1.4 Multivariate Random Variables

In the previous we discuss the random variables in one dimension. This chapter will introduce the concept of multivariate random variables.

1.4.1 Joint distributions

1.4.1.1 Marginal Distribution

1.4.1.2 Sum of two independent random variables

Convolution formula:

If \(X\) and \(Y\) are independent random variables with probability density functions \(f_X(x)\) and \(f_Y(y)\), respectively, then the probability density function of \(Z = X + Y\) is given by:

\[f_Z(z) = \int_{-\infty}^{\infty} f_X(x) f_Y(z-x) \, dx\]

1.4.2 Change of variables

1.4.3 Families of multivariate distributions

1.4.3.1 Trinomial distribution

Let \(n\) be the number of trials, and \(X_1\), \(X_2\), \(X_3\) be the number of outcomes of each of the three categories, with probabilities \(p_1\), \(p_2\), \(p_3\) respectively. The probability mass function is given by:

\[P(X_1 = x_1, X_2 = x_2, X_3 = x_3) = \frac{n!}{x_1! x_2! x_3!} p_1^{x_1} p_2^{x_2} p_3^{x_3}\]

where \(x_1 + x_2 + x_3 = n\) and \(p_1 + p_2 + p_3 = 1\).

1.4.3.2 Bivariate hypergeometric distribution

Let \(N\) be the population size, \(K_1\) and \(K_2\) be the number of items of type 1 and type 2 respectively. Let \(n\) be the sample size. The probability mass function for \(X_1\) and \(X_2\) being the number of items of type 1 and type 2 in the sample is:

\[P(X_1 = x_1, X_2 = x_2) = \frac{\binom{K_1}{x_1} \binom{K_2}{x_2} \binom{N - K_1 - K_2}{n - x_1 - x_2}}{\binom{N}{n}}\]
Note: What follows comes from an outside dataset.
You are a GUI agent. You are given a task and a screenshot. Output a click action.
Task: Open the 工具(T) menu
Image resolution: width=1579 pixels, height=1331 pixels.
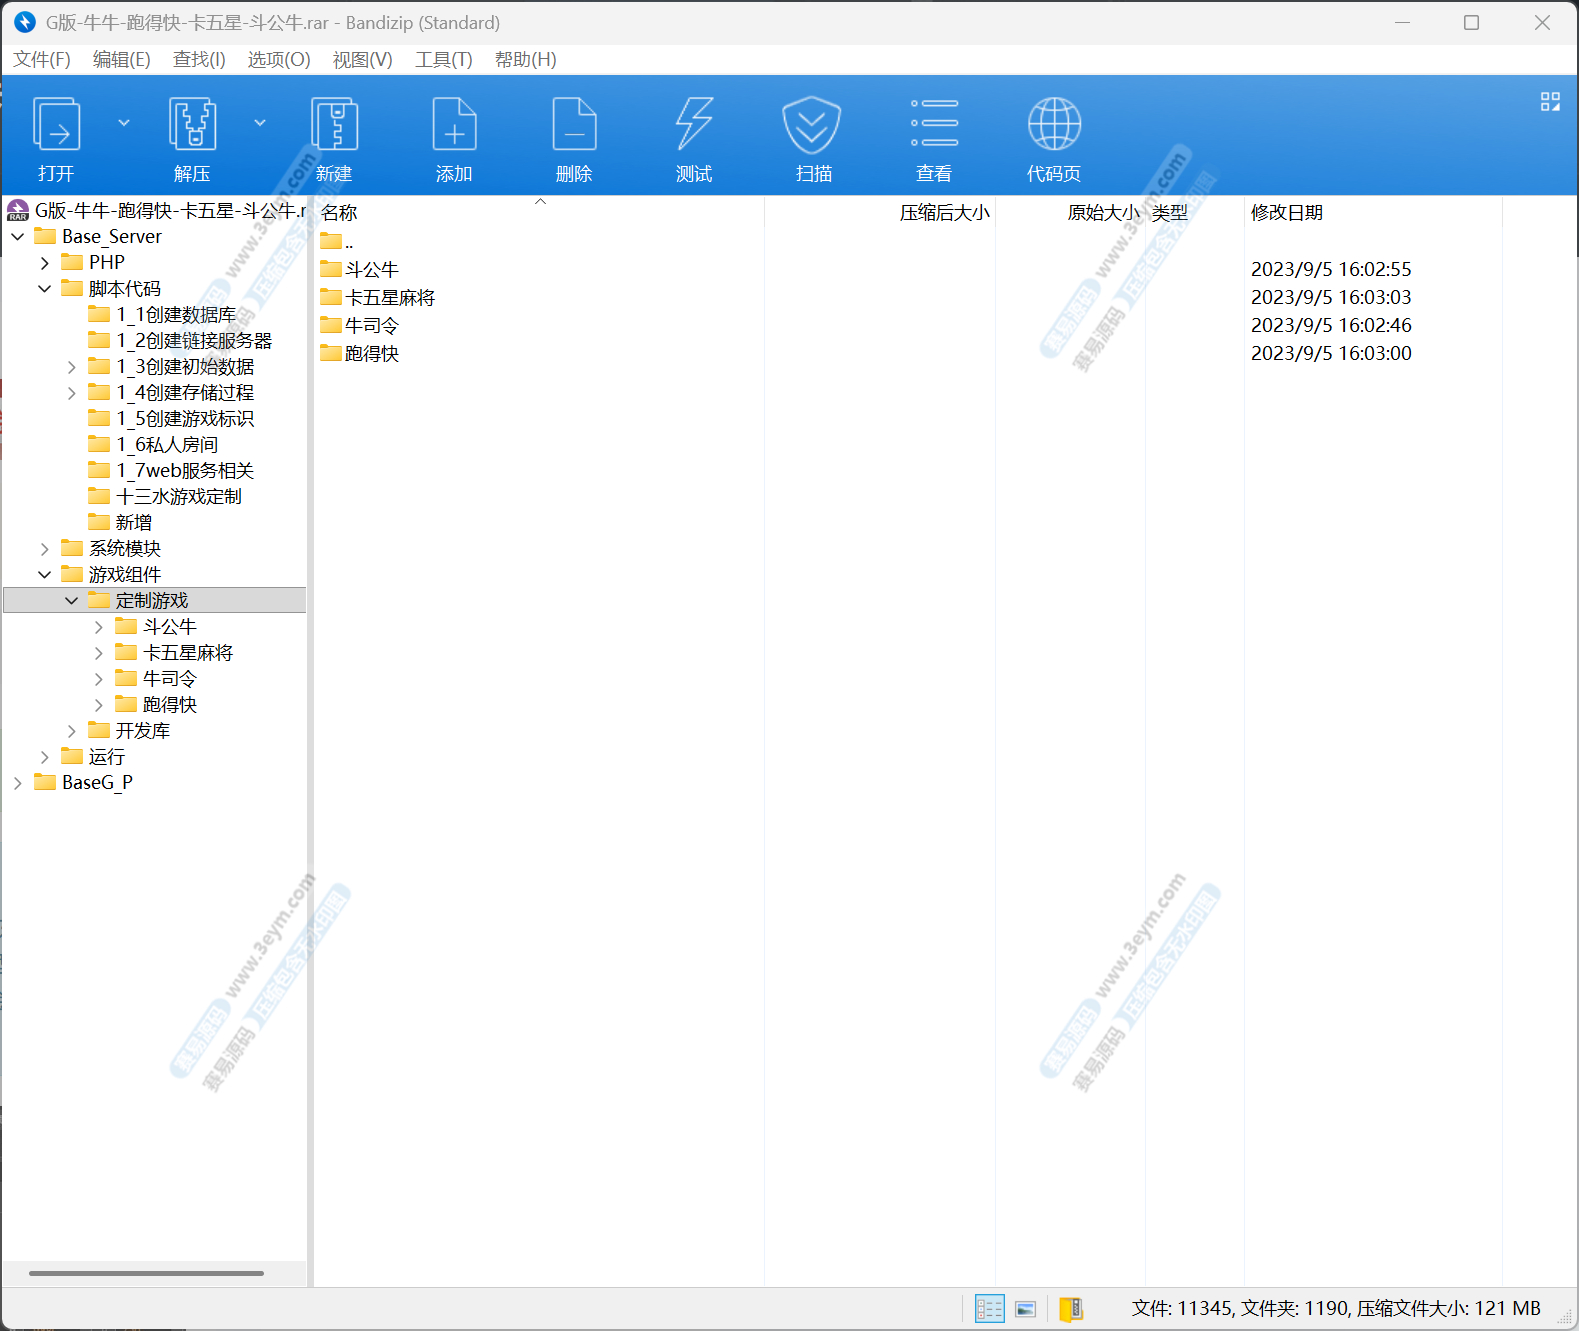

1.4.3.3 Multivariate normal distribution

The probability density function of a \(k\)-dimensional multivariate normal distribution with mean vector \(\boldsymbol{\mu}\) and covariance matrix \(\boldsymbol{\Sigma}\) is:

\[f(\mathbf{x}) = \frac{1}{(2\pi)^{k/2} |\boldsymbol{\Sigma}|^{1/2}} \exp\left(-\frac{1}{2} (\mathbf{x} - \boldsymbol{\mu})^T \boldsymbol{\Sigma}^{-1} (\mathbf{x} - \boldsymbol{\mu})\right)\]

1.4.3.4 Wishart distribution

Let \(\mathbf{X}_1, \ldots, \mathbf{X}_n\) be independent random vectors from a \(p\)-variate normal distribution \(N_p(\mathbf{0}, \boldsymbol{\Sigma})\). Then the Wishart distribution \(W_p(n, \boldsymbol{\Sigma})\) is the distribution of the random matrix:

\[\mathbf{S} = \sum_{i=1}^n \mathbf{X}_i \mathbf{X}_i^T\]

1.4.3.5 Wilks’ lambda distribution

Wilks’ lambda (\(\Lambda\)) is used in multivariate analysis of variance (MANOVA). It is defined as the ratio of the determinant of the error sum of squares and cross-products matrix to the determinant of the total sum of squares and cross-products matrix:

\[\Lambda = \frac{|\mathbf{E}|}{|\mathbf{E} + \mathbf{H}|}\]

where \(\mathbf{E}\) is the error sum of squares and cross-products matrix and \(\mathbf{H}\) is the hypothesis sum of squares and cross-products matrix.

1.4.3.6 Hotelling’s \(T^2\)-distribution

Hotelling’s \(T^2\) is a generalization of the \(t\)-distribution to multivariate data. It is defined as:

\[T^2 = n(\mathbf{\bar{x}} - \boldsymbol{\mu}_0)^T \mathbf{S}^{-1} (\mathbf{\bar{x}} - \boldsymbol{\mu}_0)\]

where \(\mathbf{\bar{x}}\) is the sample mean vector, \(\boldsymbol{\mu}_0\) is the hypothesized population mean vector, \(\mathbf{S}\) is the sample covariance matrix, and \(n\) is the sample size.